### [DIRECTIONS]
Find the lines in the records below that contain "Viewport", and report each of them.

### [INFORMATION SHOWN]
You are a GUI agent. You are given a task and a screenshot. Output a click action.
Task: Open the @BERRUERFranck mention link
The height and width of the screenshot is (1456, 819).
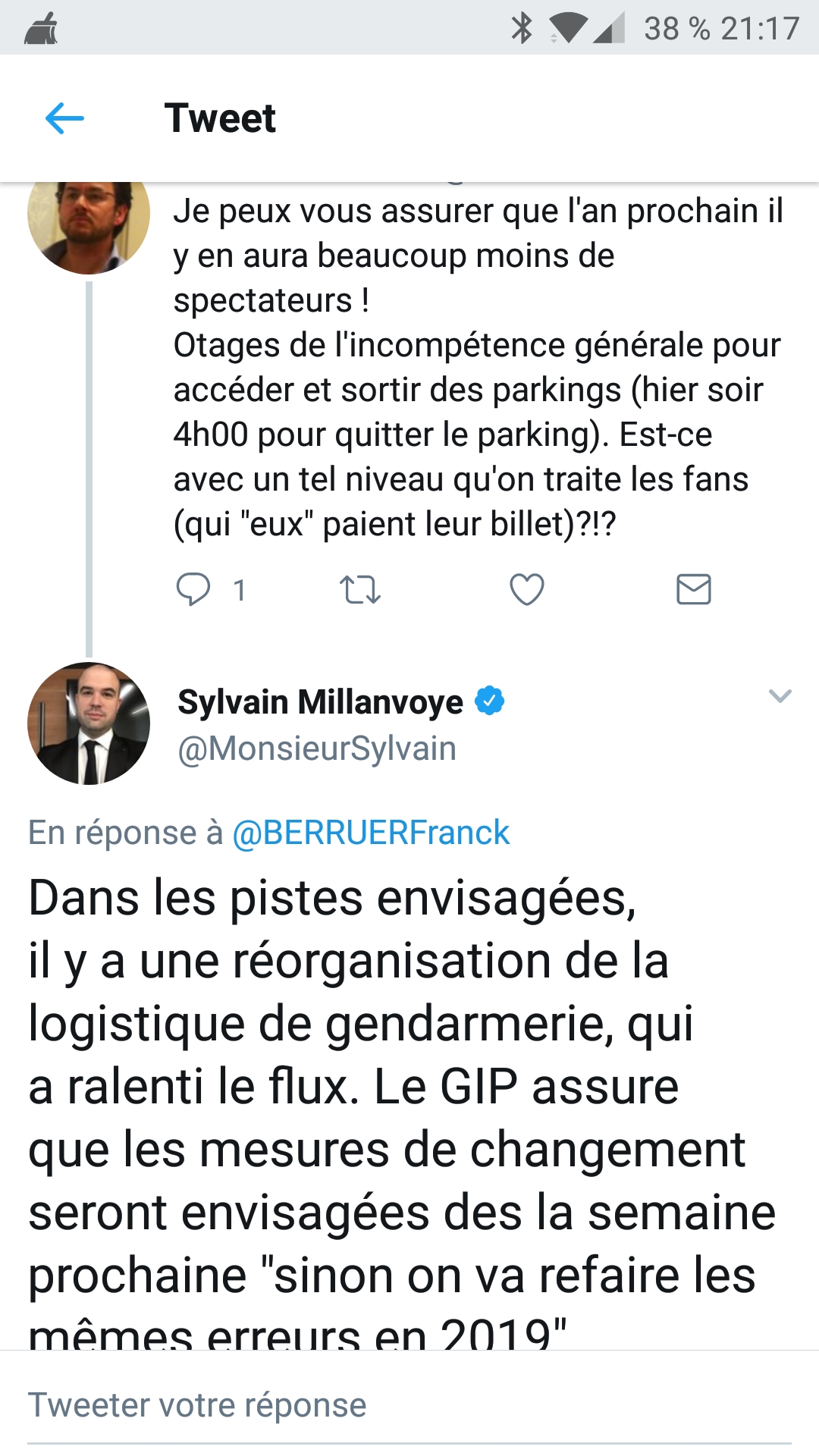coord(371,833)
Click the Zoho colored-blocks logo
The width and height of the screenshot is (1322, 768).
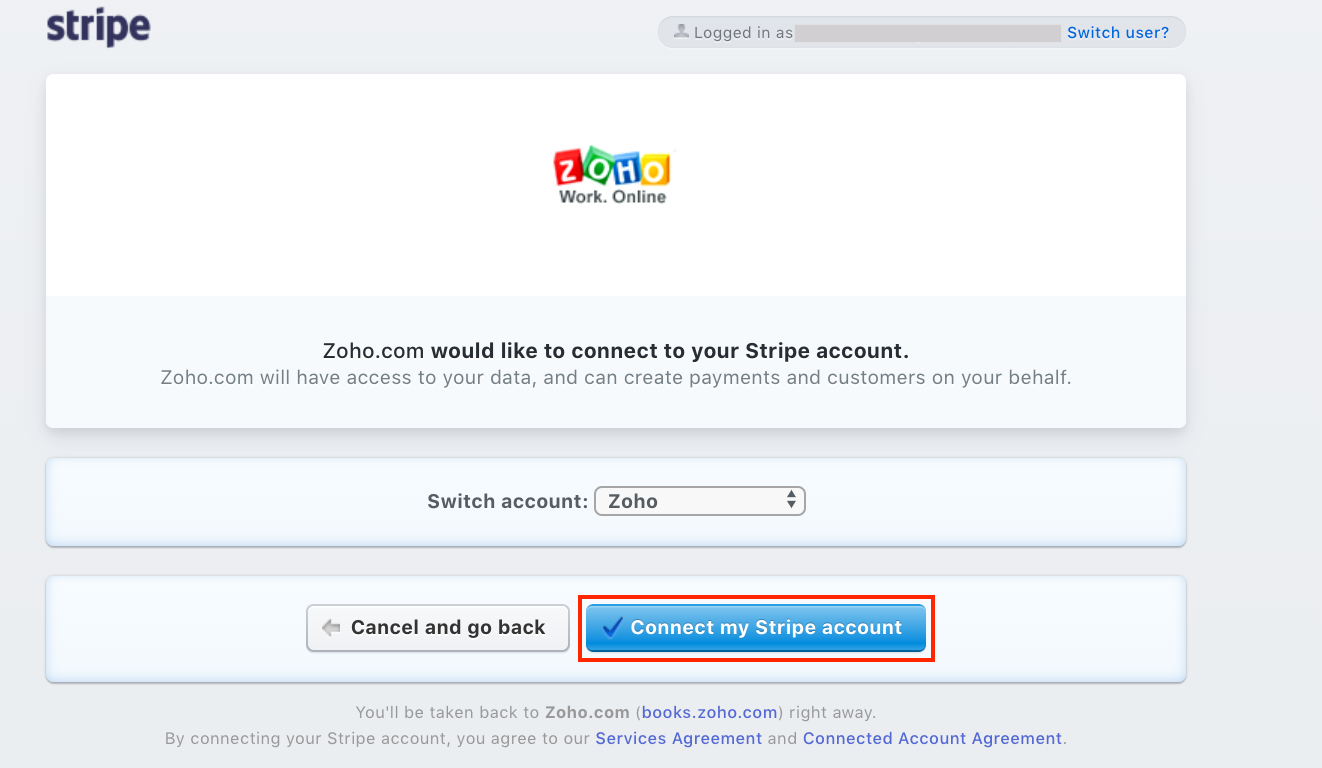coord(612,168)
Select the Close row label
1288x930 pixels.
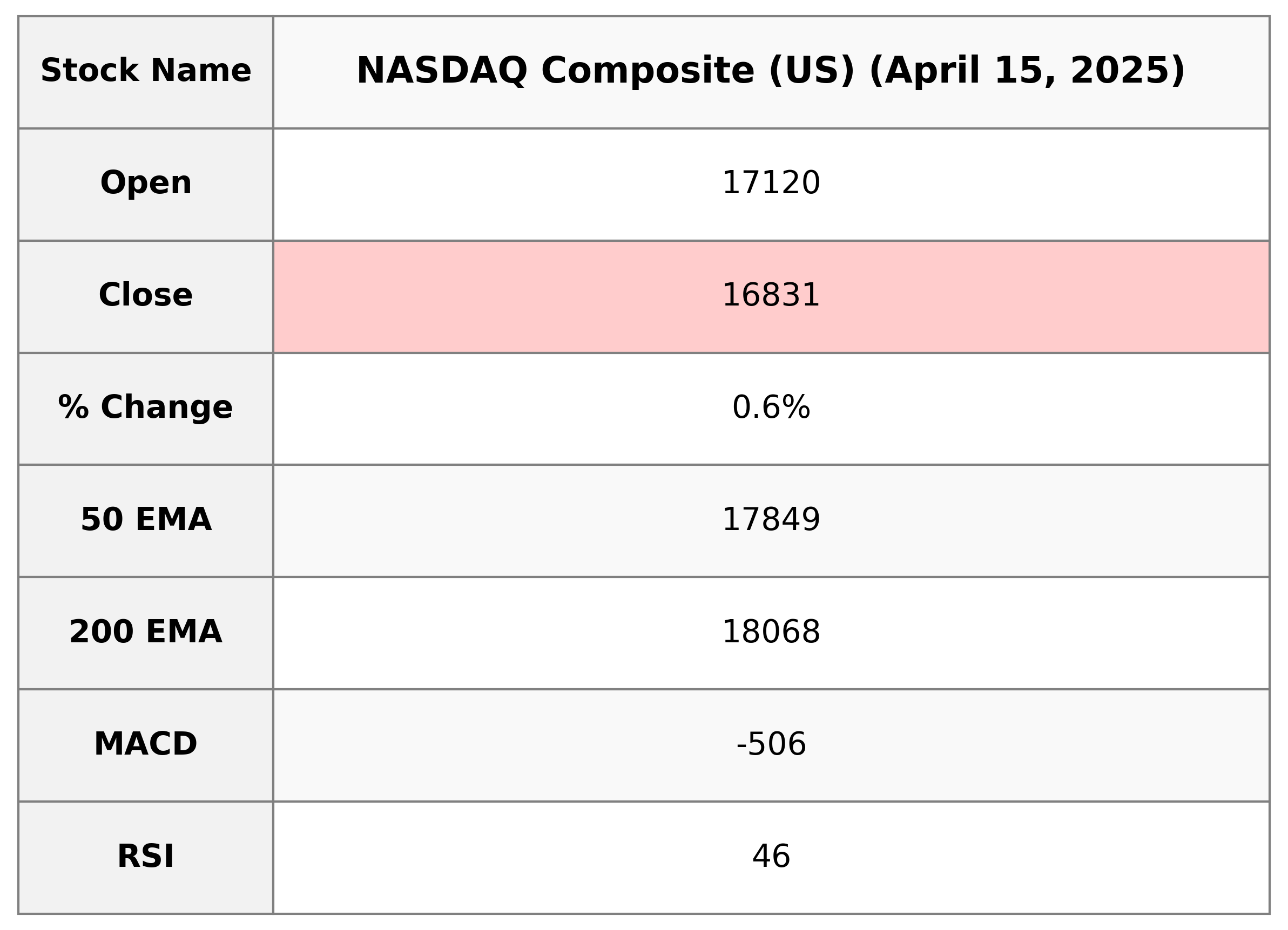(146, 295)
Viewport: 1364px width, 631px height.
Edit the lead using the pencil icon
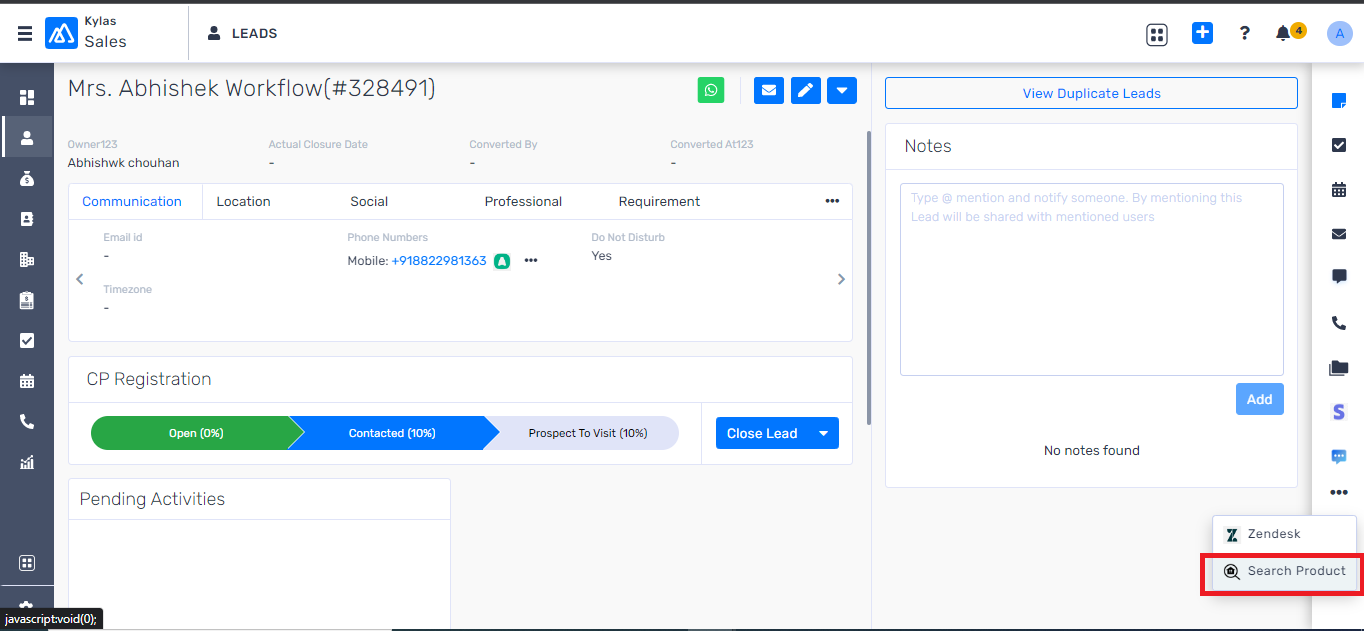point(805,90)
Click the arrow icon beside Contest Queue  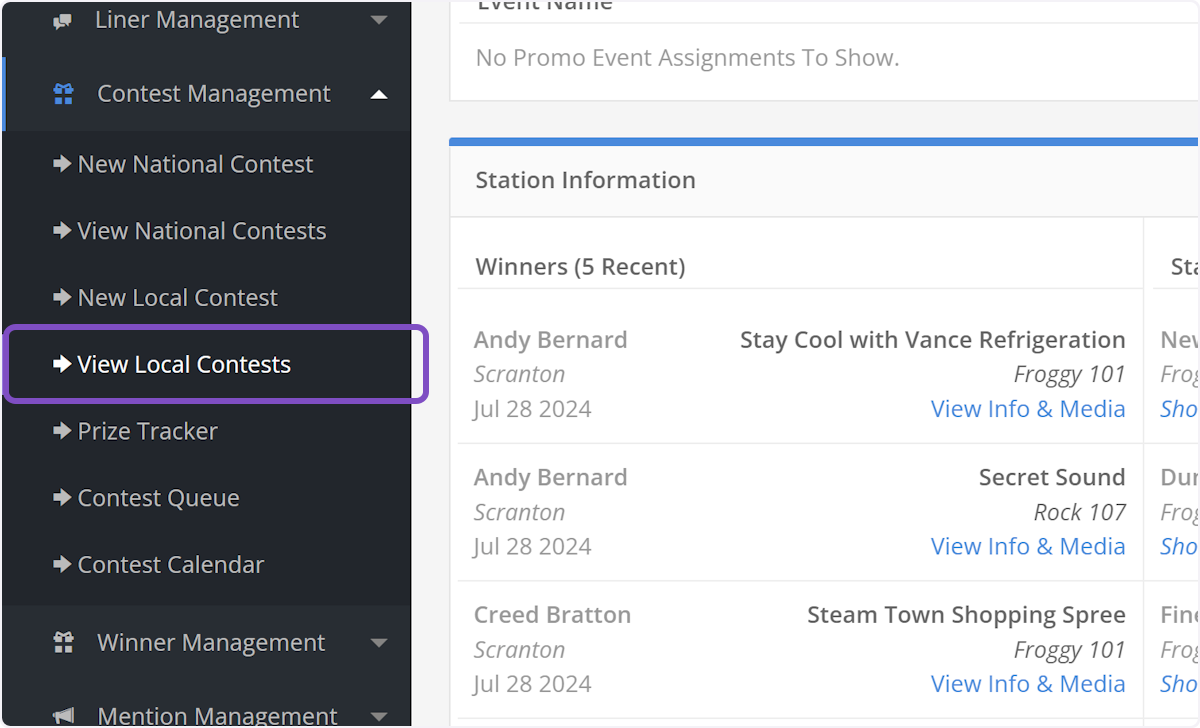[x=62, y=497]
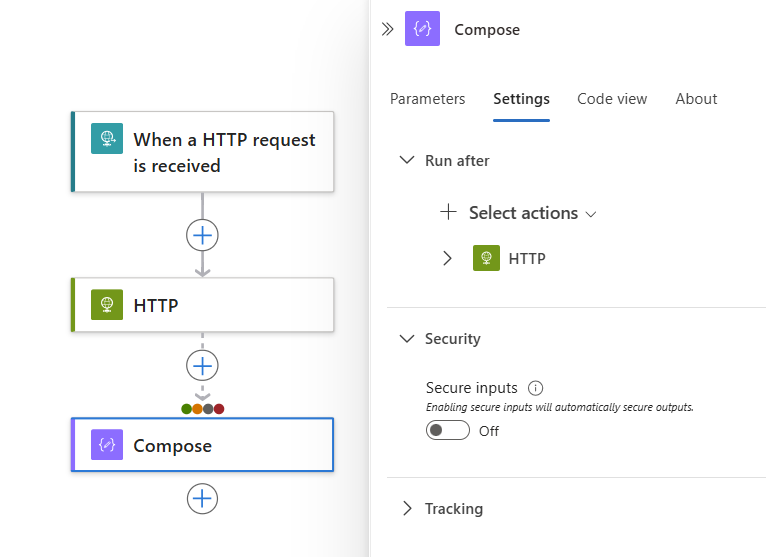Open the Code view tab

[612, 99]
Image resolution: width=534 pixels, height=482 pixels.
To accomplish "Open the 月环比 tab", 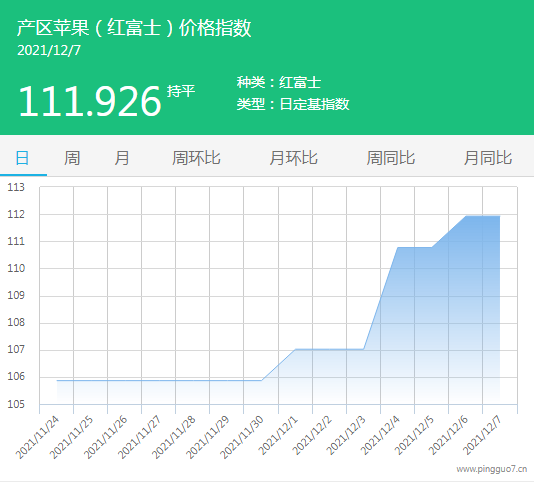I will coord(293,158).
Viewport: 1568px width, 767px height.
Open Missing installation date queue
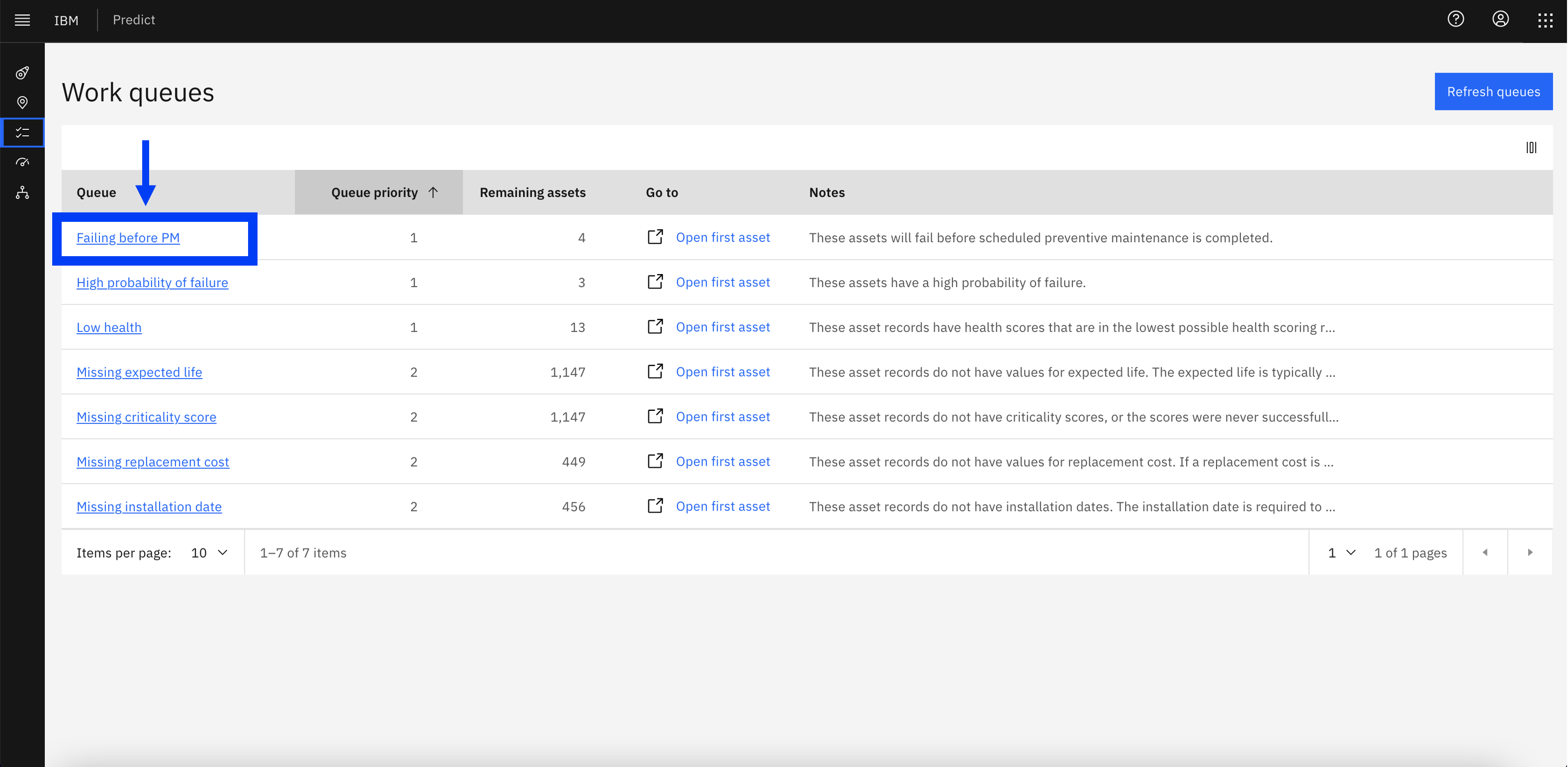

### [EXERCISE ANSWER]
Viewport: 1364px width, 631px height.
Viewport: 1568px width, 767px height.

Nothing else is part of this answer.